Metroid Prime developer Retro Studios has largely served as the steward of the AAA-tier Metroid titles for the bulk of the century, but while they had temporarily passed the reigns over to internal Nintendo studios that then resulted in the development of Metroid Prime 4, other teams, including Spanish developer MercurySteam were working on Metroid: Samus Returns of and 2021’s Metroid Dread. Eventually, Metroid Prime 4 hit the rocks and so Retro once again regained control of the title, and in turn, stepped back into the world of Samus Aran having worked on two Donkey Kong games in the meantime. As it turns out though, for a period, Retro wasn’t totally done with Metroid, as it turns out that they had other irons in the fire that simply didn’t amount to a full project.

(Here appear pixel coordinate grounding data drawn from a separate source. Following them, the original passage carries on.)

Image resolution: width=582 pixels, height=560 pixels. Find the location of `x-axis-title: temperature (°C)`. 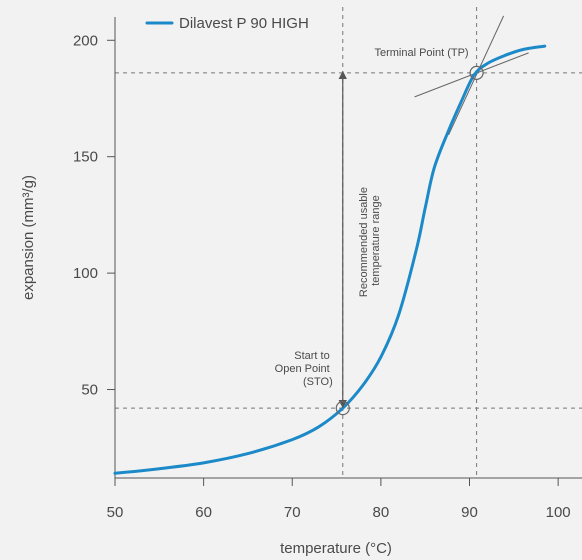

x-axis-title: temperature (°C) is located at coordinates (336, 548). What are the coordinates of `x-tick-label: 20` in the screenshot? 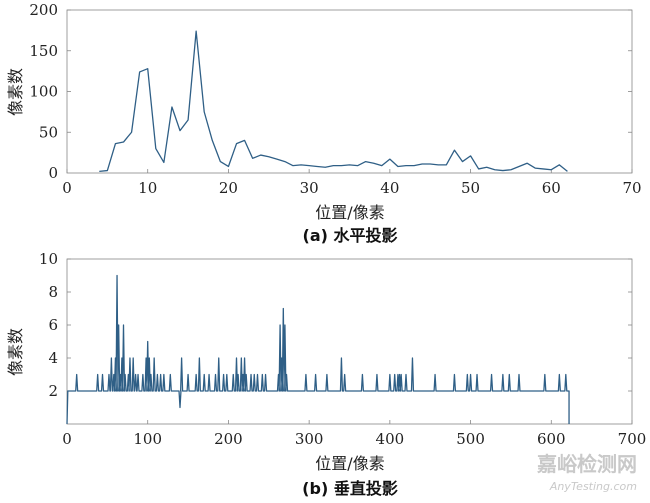 It's located at (228, 188). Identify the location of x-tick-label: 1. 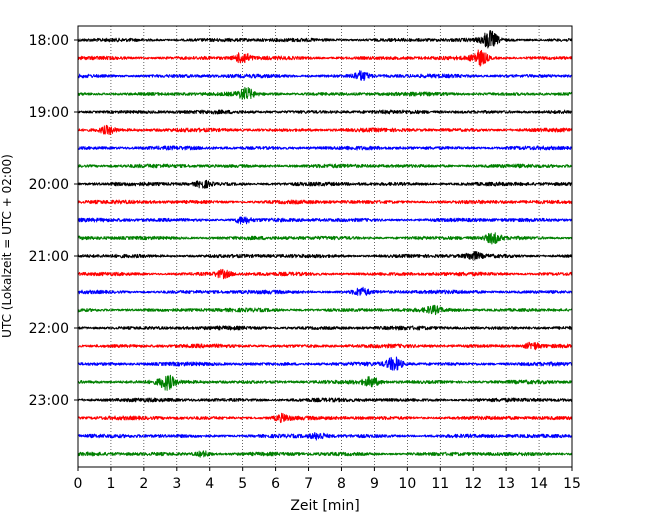
(110, 484).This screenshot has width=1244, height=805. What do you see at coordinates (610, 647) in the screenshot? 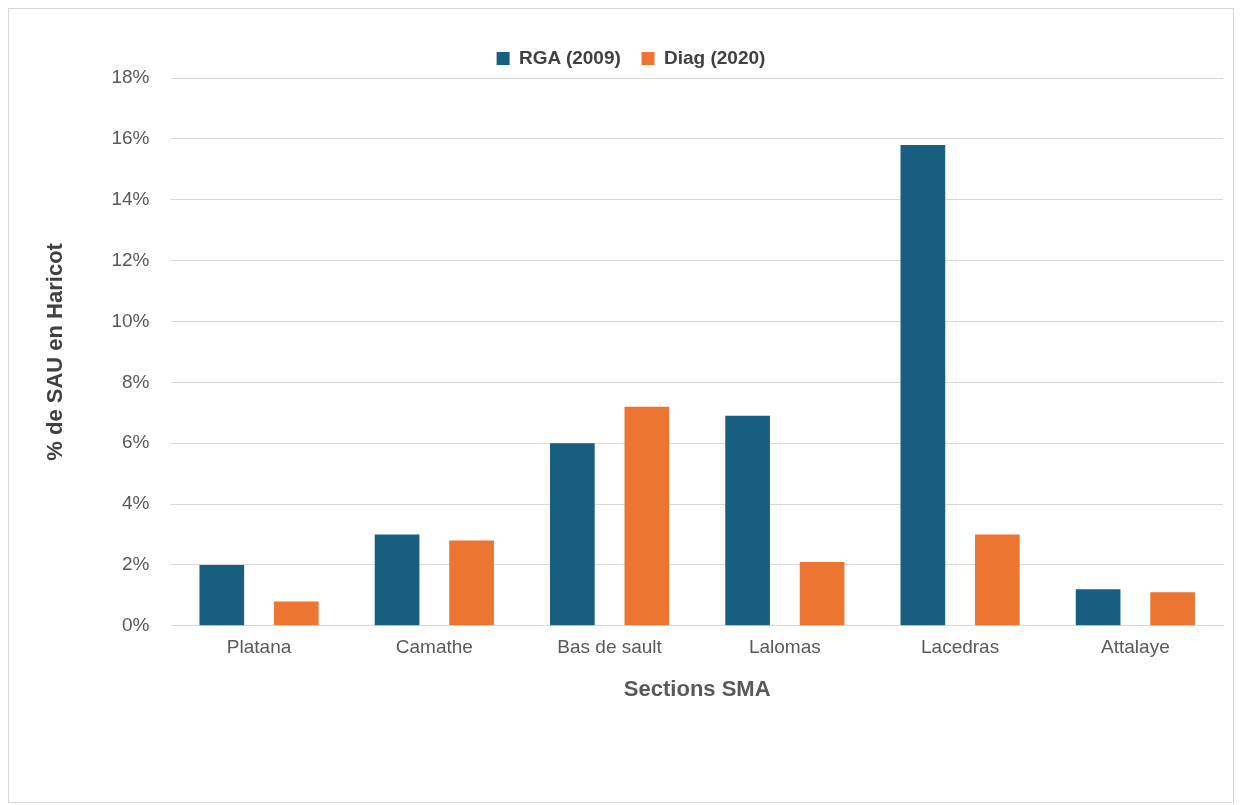
I see `x-tick-label: Bas de sault` at bounding box center [610, 647].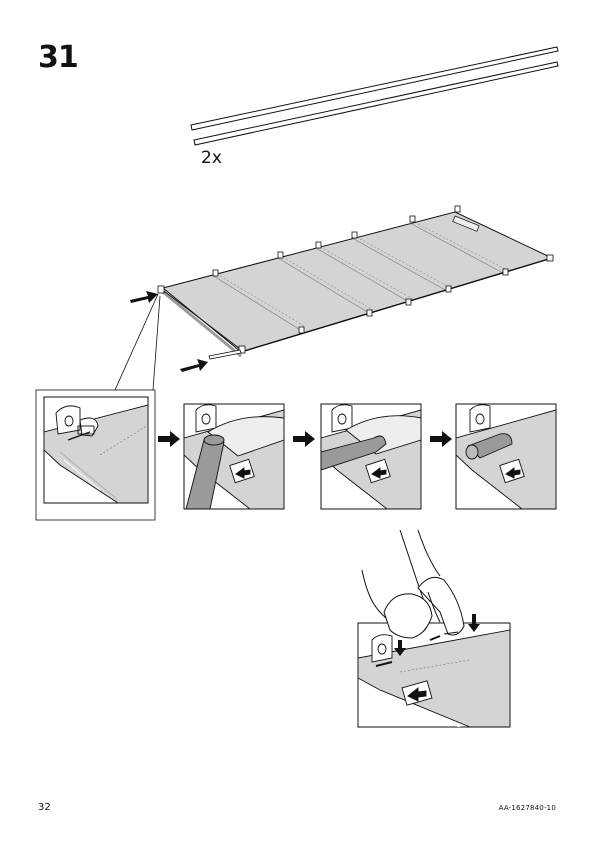 The height and width of the screenshot is (842, 596). What do you see at coordinates (44, 808) in the screenshot?
I see `page-number: 32` at bounding box center [44, 808].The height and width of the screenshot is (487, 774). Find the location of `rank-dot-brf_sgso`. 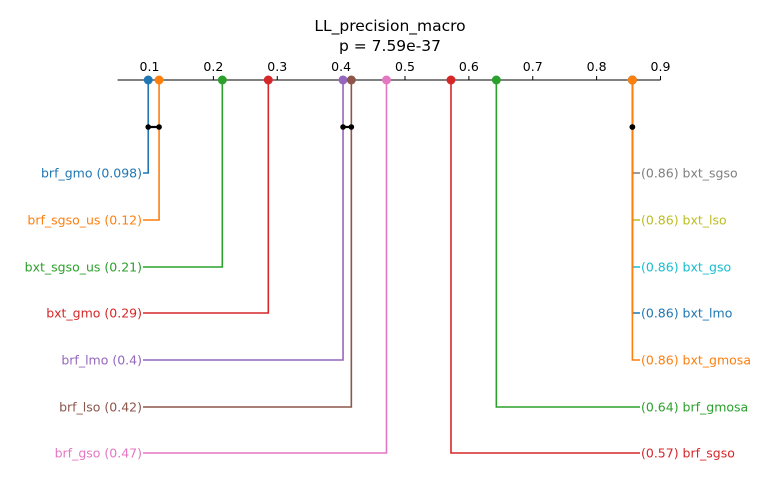

rank-dot-brf_sgso is located at coordinates (451, 80).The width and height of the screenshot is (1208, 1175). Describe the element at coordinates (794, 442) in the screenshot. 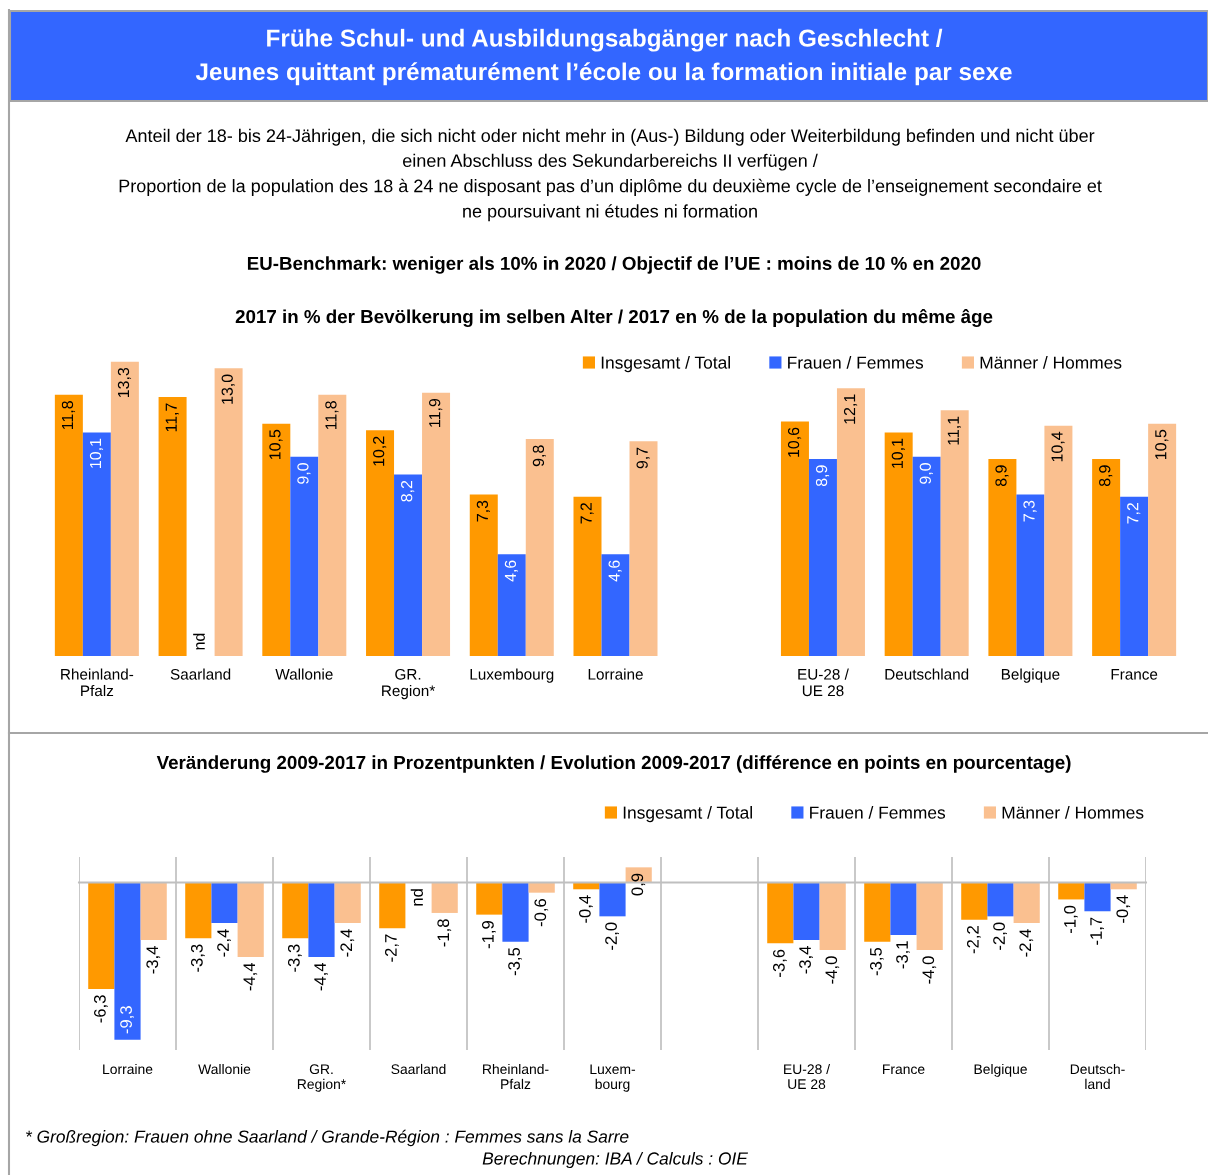

I see `data-label: 10,6` at that location.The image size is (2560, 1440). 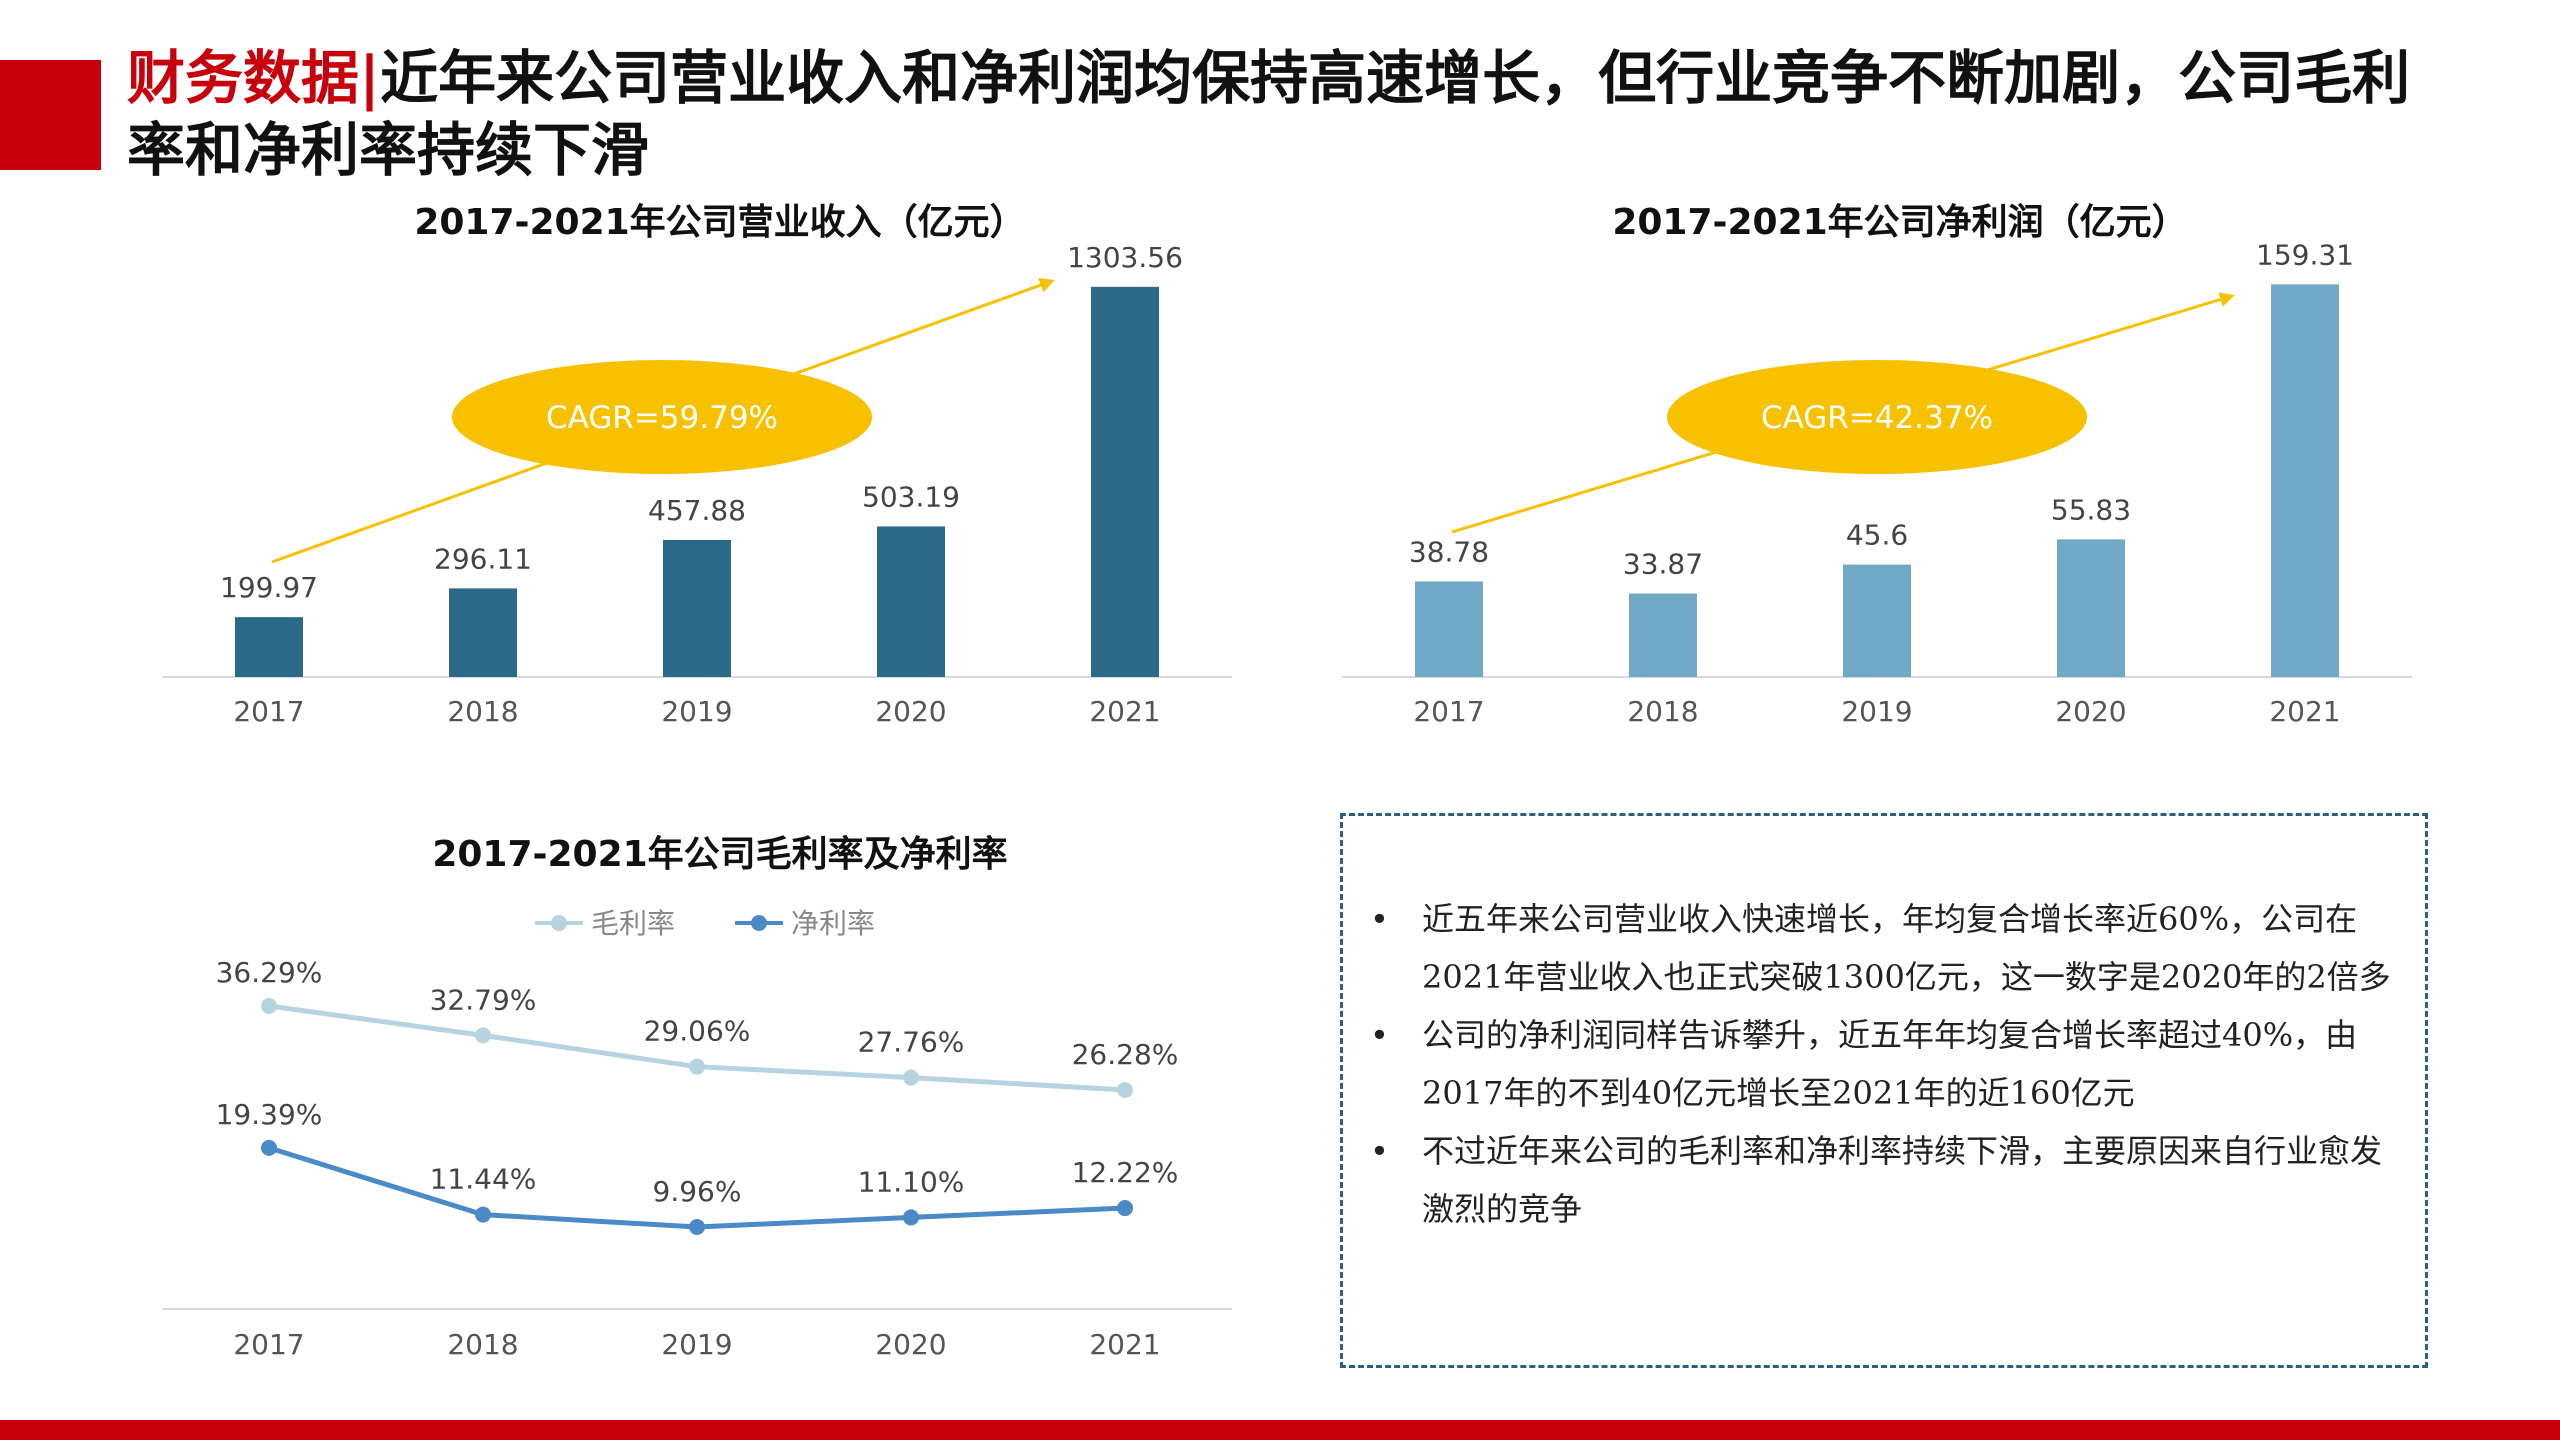 I want to click on data-label: 11.10%, so click(x=912, y=1182).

Paul Tozour, who was responsible in part of Metroid Prime has recently spoken to Did You Know Gaming, and spoke of how at one stage, Retro was conceiving a title that drew plenty of comparisons to XCOM in the period where development on Metroid Prime 3 was coming to a close. According to Tozour, the game was to be a prequel to the Metroid Prime titles, with him saying that the game would cover “the moment when Samus Aran first separates from the Chozo who raised her from childhood, encounters humanity and becomes a bounty hunter.”
The pitch document for the game reportedly reads,
Metroid Tactics allows the player to control the legendary Samus Aran, a squad of elite Galactic Federation troopers, and various other bounty hunters as they work together to defeat the Space Pirates.
Along the way, the player can hire new units and upgrade all of the units in his team with many different kinds of new armor, weapons, skills, and abilities – with Samus and the various bounty hunters having a large number of unique abilities that will prove invaluable in combat.
Sadly, the project never got greenlit internally, a process that “In order to succeed, a pitch would have had to enlist the support of then-design lead Mark Pacini, studio head Michael Kelbaugh, and Nintendo producer Kensuke Tanabe, and those three individuals had wildly different tastes and perspectives on gameplay and different goals for what they wanted to see Retro Studios working on,” said Tozour.
Metroid Prime 4 is currently in active development, targeting release on the Nintendo Switch on an unspecified date.